# Problem
No pictures, please. Copy exactly the lines from the one with "Open 指标说明 for the MACD panel" through the final line below.

[Dataset entries]

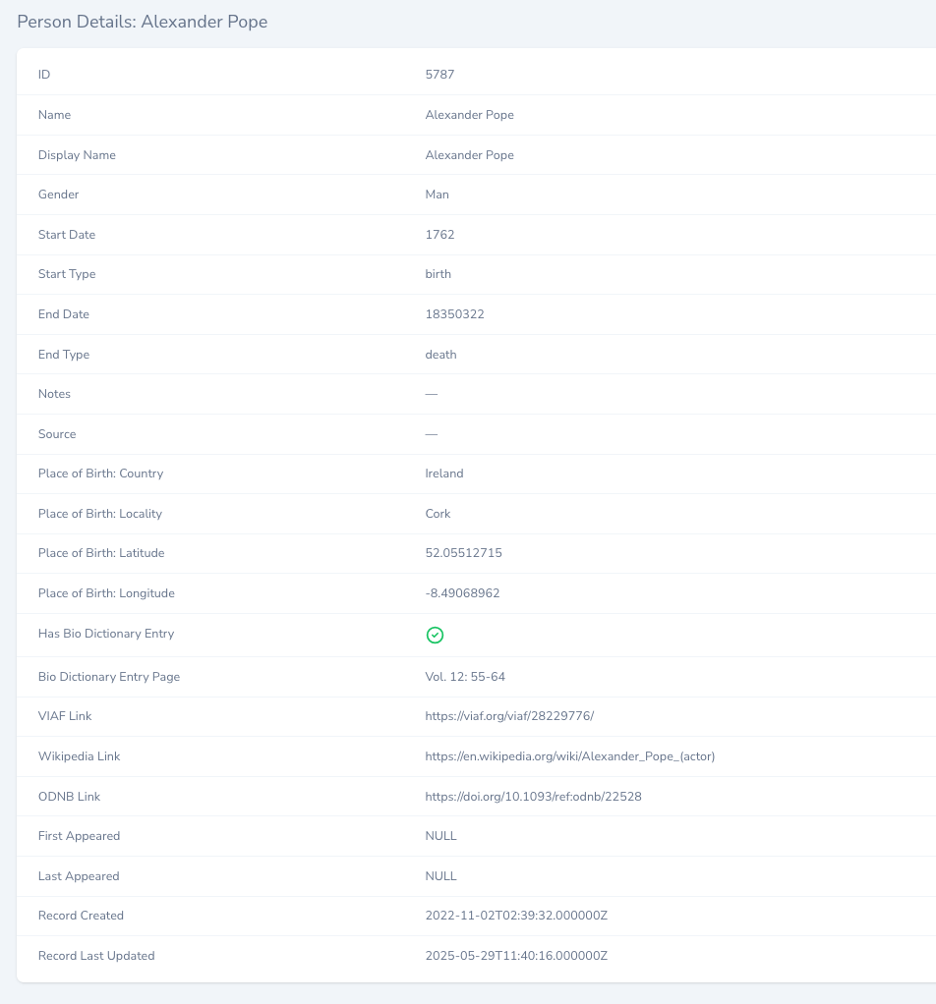Click the End Type value death
This screenshot has height=1004, width=936.
point(441,354)
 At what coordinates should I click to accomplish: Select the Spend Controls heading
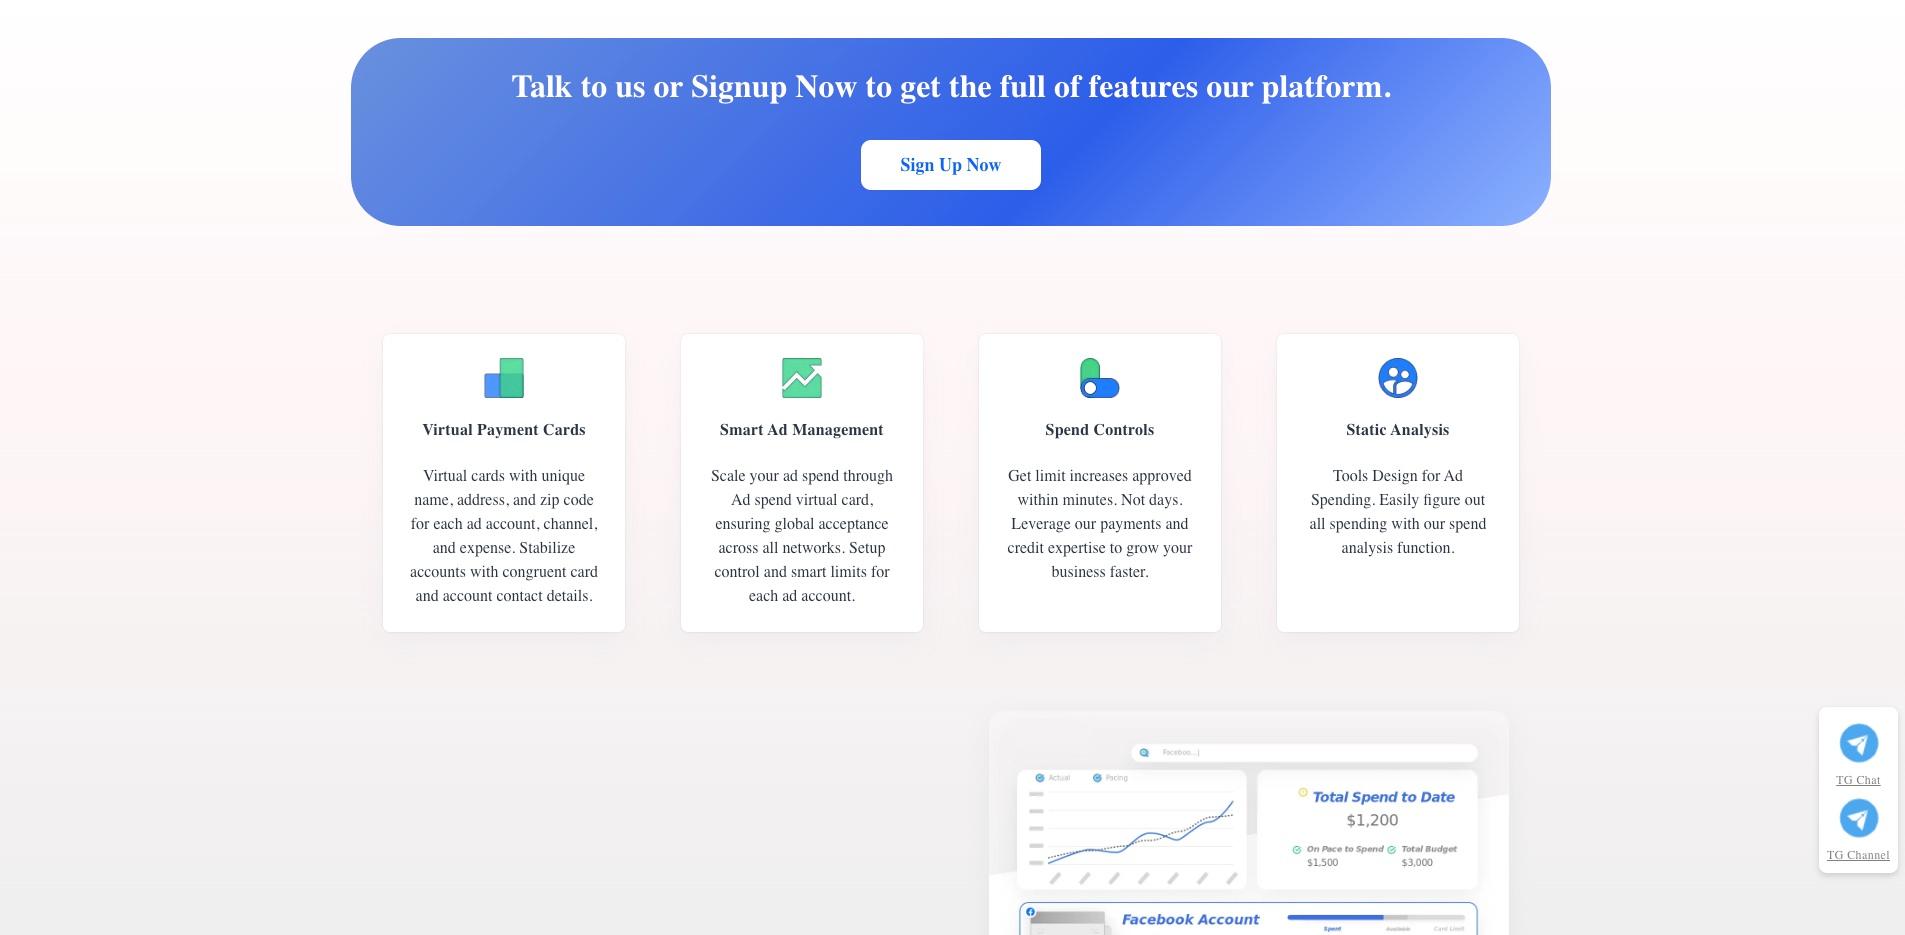click(1100, 430)
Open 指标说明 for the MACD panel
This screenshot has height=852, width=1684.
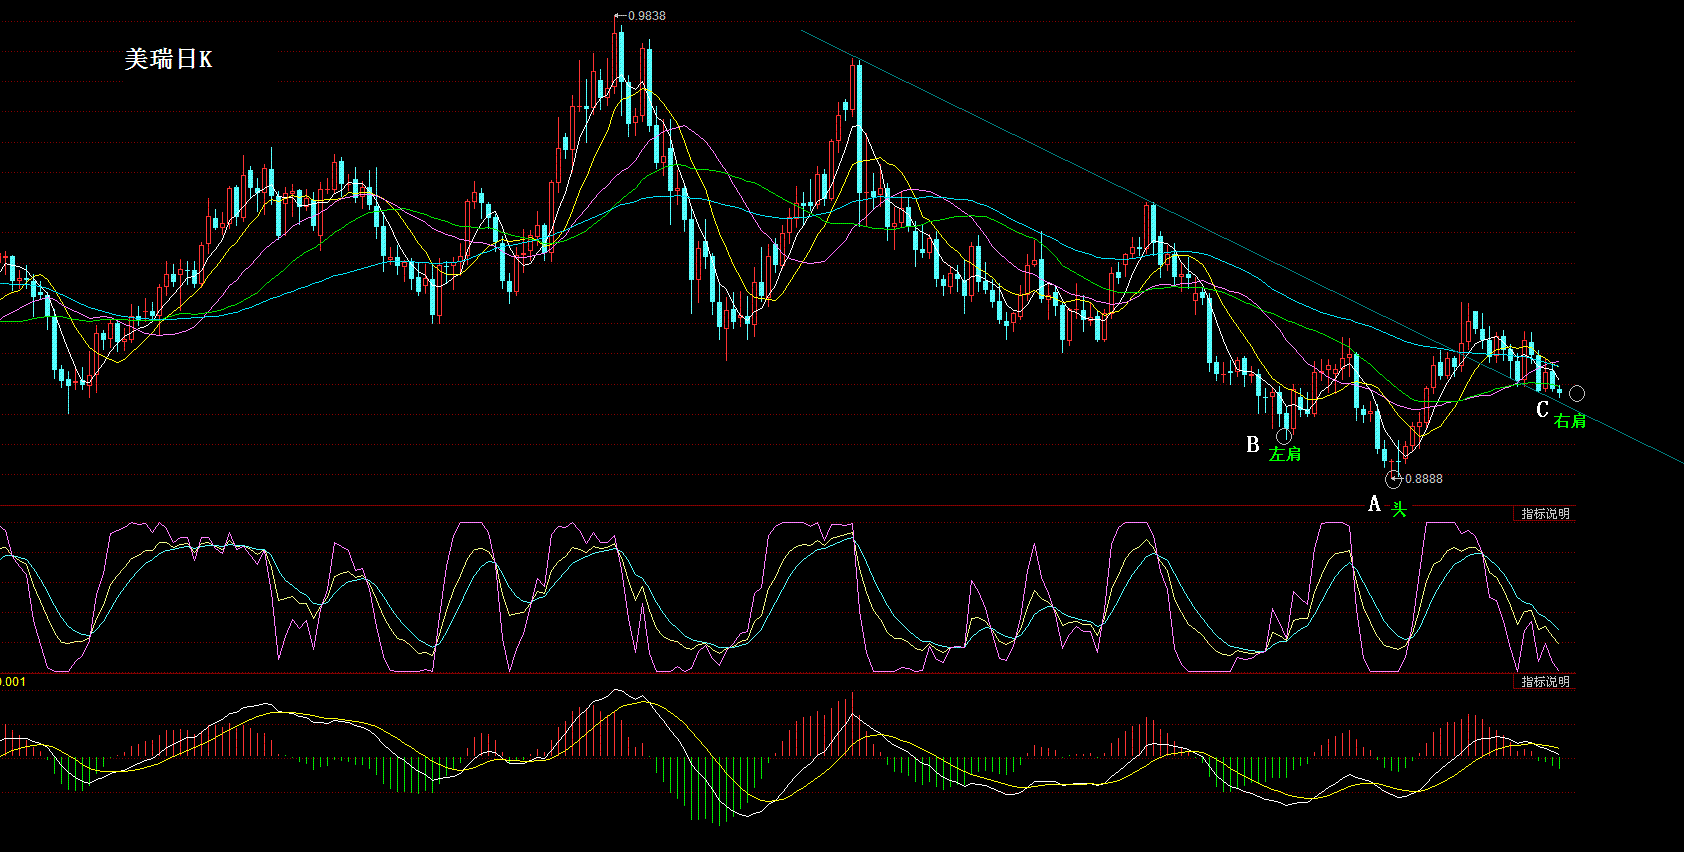tap(1545, 682)
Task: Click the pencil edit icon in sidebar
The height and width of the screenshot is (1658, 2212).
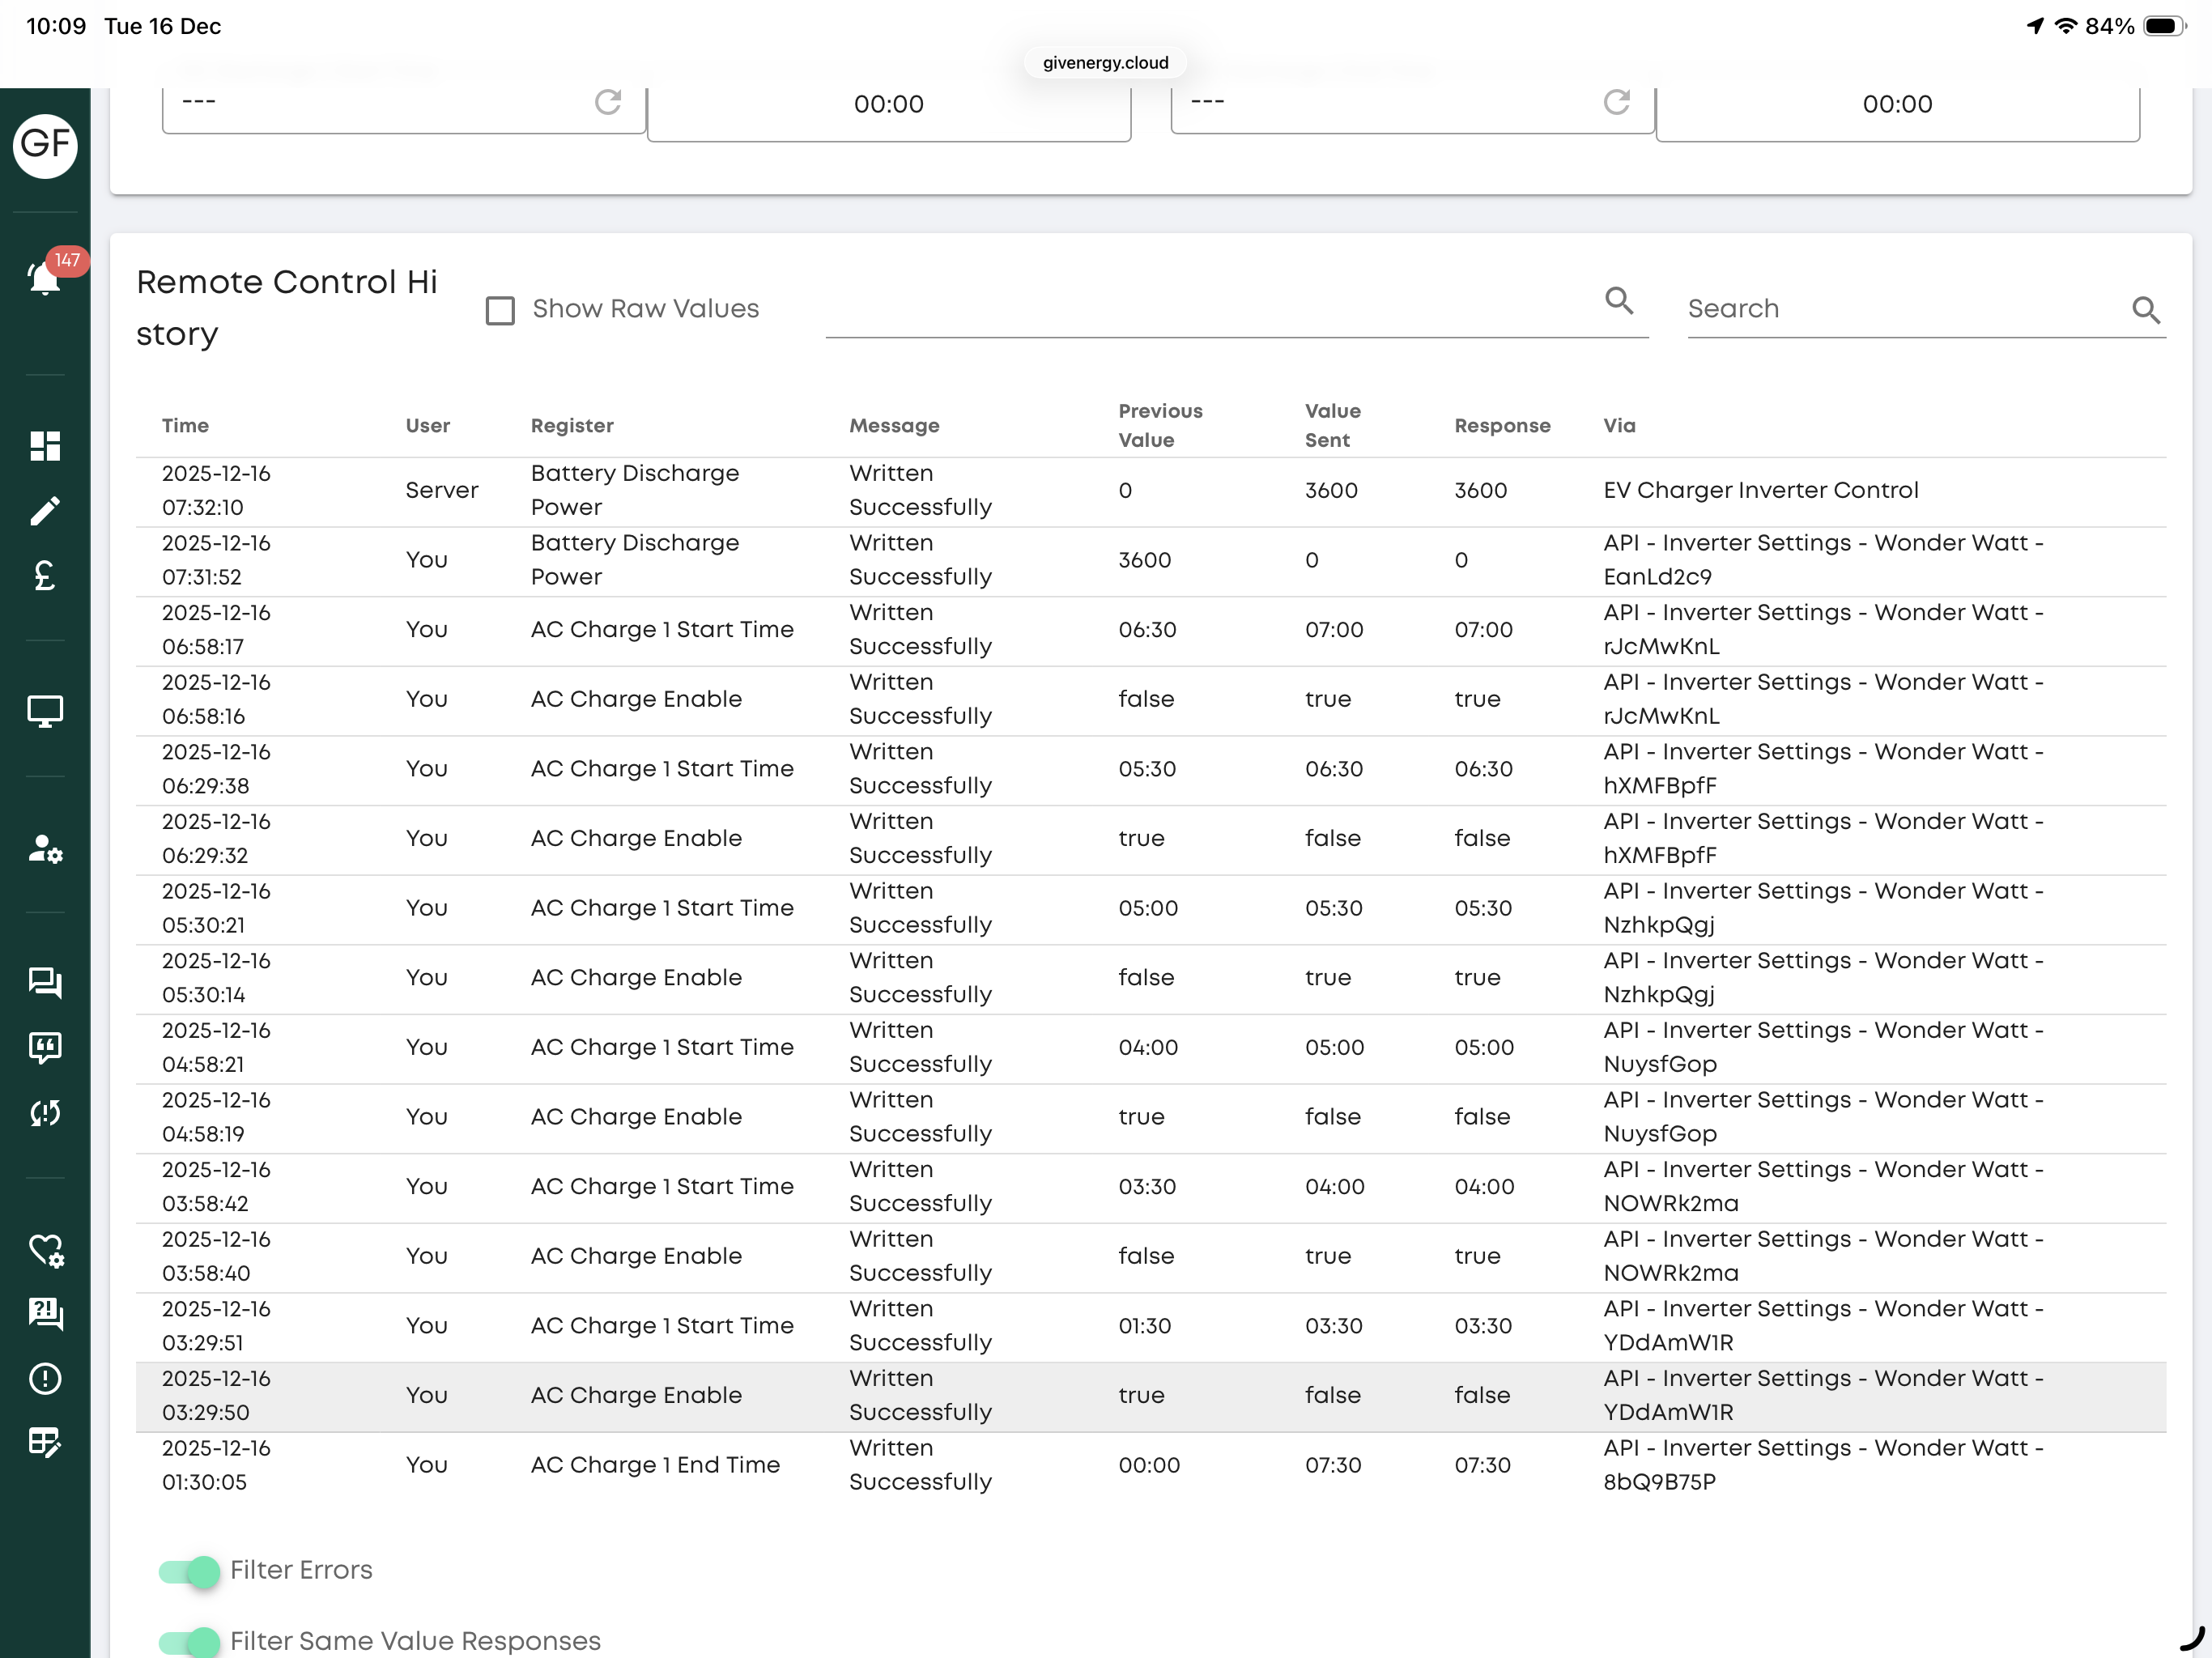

# Output of the task
Open 指标说明 for the MACD panel
This screenshot has height=852, width=1684.
tap(1545, 682)
Task: Click the pencil edit icon in sidebar
The height and width of the screenshot is (1658, 2212).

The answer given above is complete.